Continuei lá, segurando a vontade de partir para cima daquele balofo miserável, queria vingar a morte de Finii, mas isso colocaria tudo a perder e faria seu sacrifício ser em vão. Segurei a vontade de chorar, respirei fundo mantendo o cuidado para não fazer barulho.

O magistrado agiu como se matar uma pessoa partindo-a ao meio fosse um ato corriqueiro, apenas saiu do escritório e começou a exigir que alguém aparecesse para fazer a limpeza do local. Queria que Shiduu estivesse ali, mas não tinha a oportunidade de procurá-la, então me restava apenas a opção de desfazer meu erro de horas antes.

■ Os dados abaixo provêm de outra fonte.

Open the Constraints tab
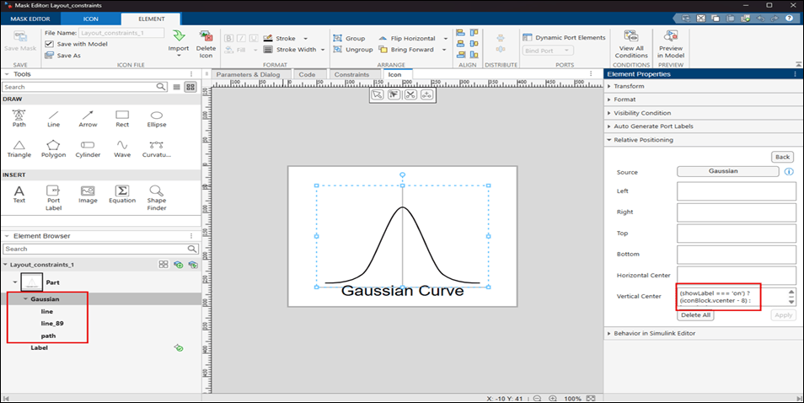The width and height of the screenshot is (804, 403). (351, 74)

Aproveitei que ele estava fora e corri para a mesa do escritório. Não foi difícil de achar a entrada para o porão secreto. Dei uma última olhada para o cadáver de Finii e entrei pela porta horizontal, encontrando uma escada em pedra descendo em espiral.

Lá em baixo era mais amplo do que eu esperava. Segui pelo corredor largo que havia ao final das escadas, passos largos e silenciosos. Em ambos os lados pessoas acorrentadas me olhavam assustadas, diferentes características físicas e faciais indicavam várias origens.

Conforme avançava um mau cheiro invadia meus sentidos e me instigava repugnância, mas persisti e cheguei à porta, tentei abrir com a chave e não deu certo, era a porta que Finii havia falado. Chutei a tranca algumas vezes até quebrá-la, reforçando a sola do pé com rancor, não era momento para ser discreto, empurrei a porta com o ombro e entrei.

A luz do ambiente era boa o suficiente para ver tudo que havia ali, mas isso a única coisa boa no local. O mau cheiro se tornou mais forte, e a cena que vi me fizeram por o almoço para fora. Aquilo não poderia ter sido feito por um humano.